Supplied data =
^^^^

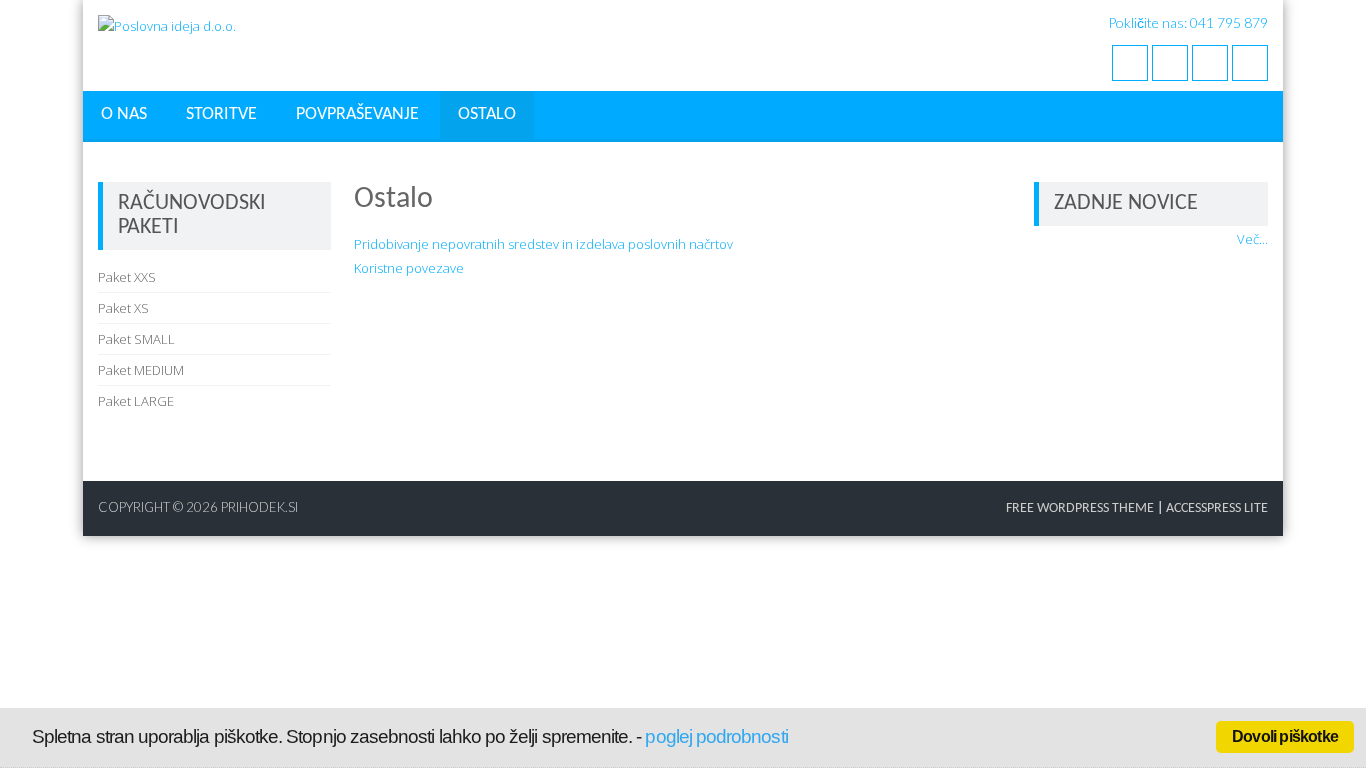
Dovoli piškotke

^^^^

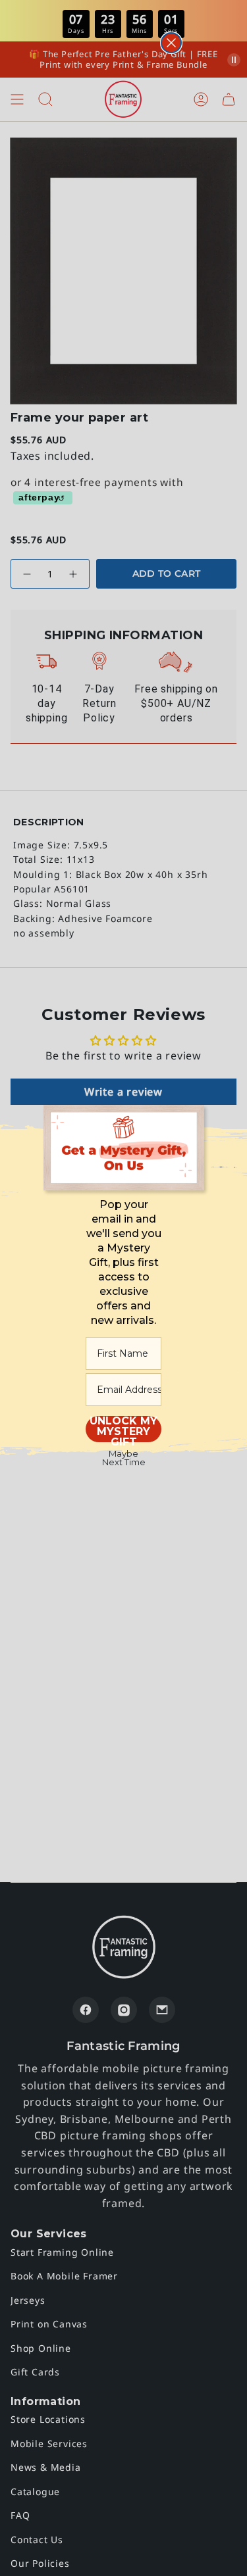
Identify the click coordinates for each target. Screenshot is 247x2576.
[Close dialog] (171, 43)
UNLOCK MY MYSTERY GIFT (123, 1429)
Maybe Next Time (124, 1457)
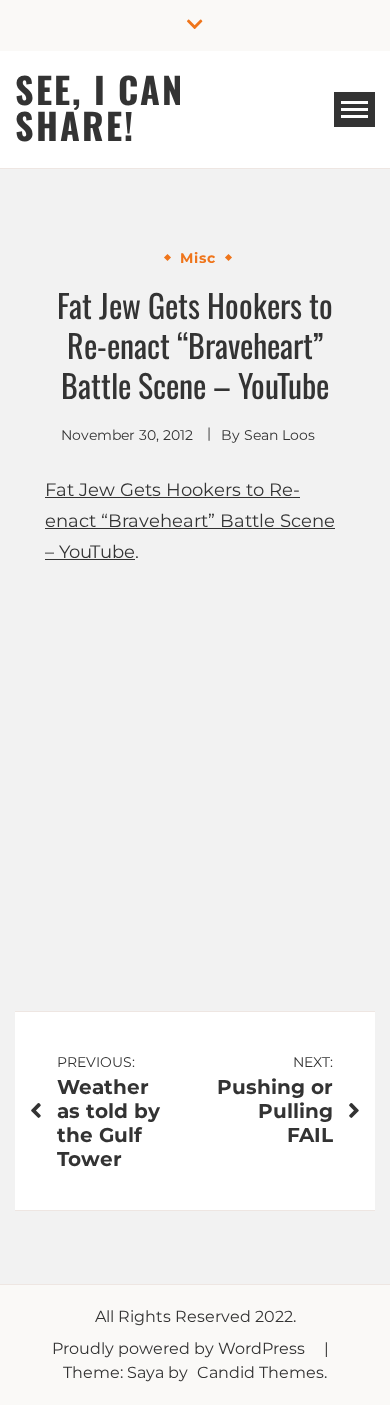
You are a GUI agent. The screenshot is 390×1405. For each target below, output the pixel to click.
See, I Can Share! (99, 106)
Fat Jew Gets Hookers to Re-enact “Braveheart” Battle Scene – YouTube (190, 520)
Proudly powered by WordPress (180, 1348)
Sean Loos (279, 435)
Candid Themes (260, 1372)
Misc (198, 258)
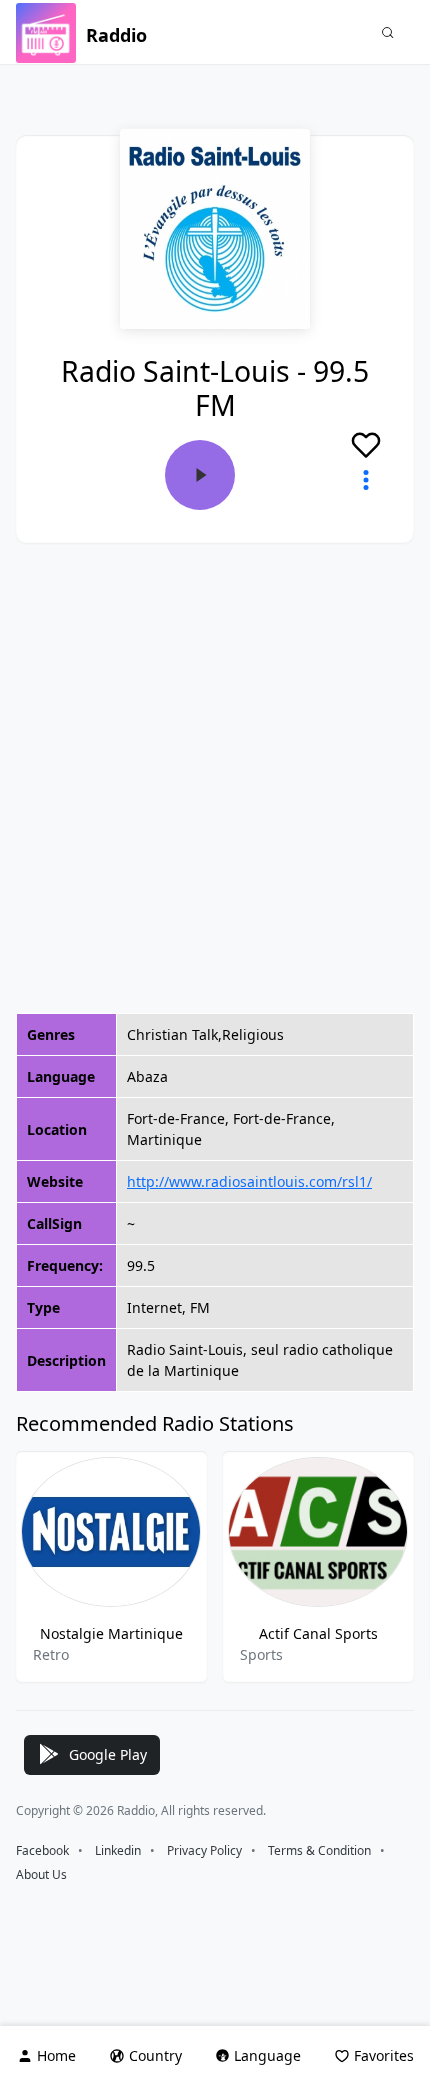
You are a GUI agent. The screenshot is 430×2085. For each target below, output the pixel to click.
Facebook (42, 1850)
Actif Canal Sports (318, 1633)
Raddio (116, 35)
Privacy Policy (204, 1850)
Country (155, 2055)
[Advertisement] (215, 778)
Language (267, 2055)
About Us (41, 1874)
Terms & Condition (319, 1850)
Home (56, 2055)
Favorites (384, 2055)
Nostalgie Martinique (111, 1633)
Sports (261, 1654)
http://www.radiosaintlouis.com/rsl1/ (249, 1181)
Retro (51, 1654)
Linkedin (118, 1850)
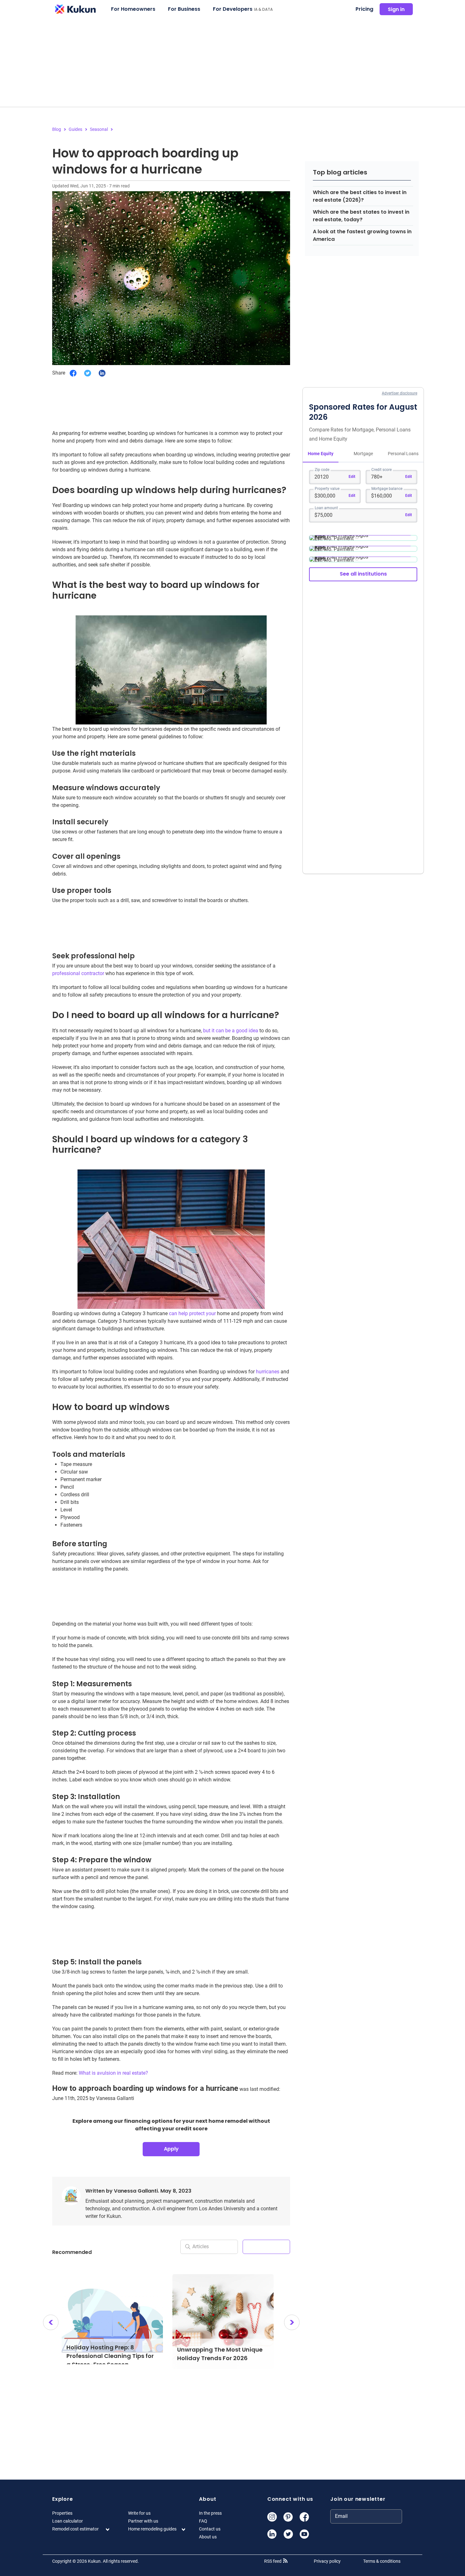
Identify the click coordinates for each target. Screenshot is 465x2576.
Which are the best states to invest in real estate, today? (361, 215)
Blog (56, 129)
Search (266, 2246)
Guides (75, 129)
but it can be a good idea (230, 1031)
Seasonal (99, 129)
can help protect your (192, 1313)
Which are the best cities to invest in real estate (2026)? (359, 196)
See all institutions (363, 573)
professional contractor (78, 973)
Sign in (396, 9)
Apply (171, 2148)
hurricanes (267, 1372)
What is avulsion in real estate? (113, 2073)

^^^^

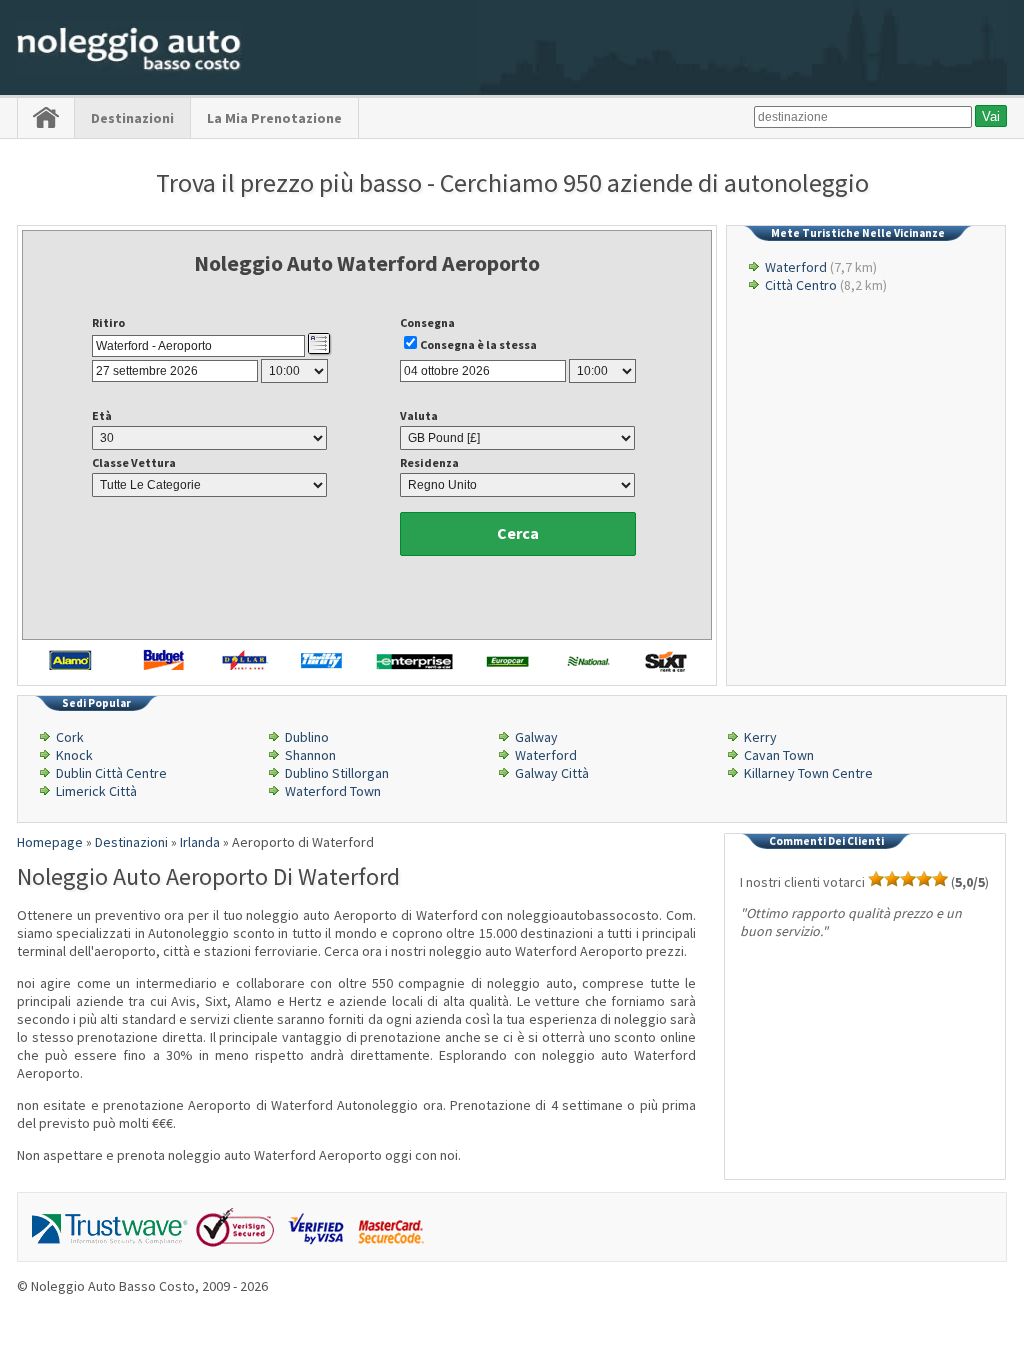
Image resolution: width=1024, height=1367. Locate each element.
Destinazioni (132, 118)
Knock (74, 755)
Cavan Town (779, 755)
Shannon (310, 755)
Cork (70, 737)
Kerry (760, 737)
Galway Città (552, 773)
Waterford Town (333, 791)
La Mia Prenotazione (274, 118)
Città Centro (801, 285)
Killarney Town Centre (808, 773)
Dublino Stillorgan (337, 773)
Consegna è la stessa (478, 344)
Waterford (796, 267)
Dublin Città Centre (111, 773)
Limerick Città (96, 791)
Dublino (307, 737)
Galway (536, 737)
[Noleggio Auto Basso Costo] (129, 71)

^^^^

Instructions for the task = Copy each line of the material where "pixel" is found.

Answer to the exercise =
You are a GUI agent. The screenshot is 390×1405. For each target below, output the pixel to click.
You are a GUI agent. The screenshot is 430×2085. For each target below, output the pixel to click.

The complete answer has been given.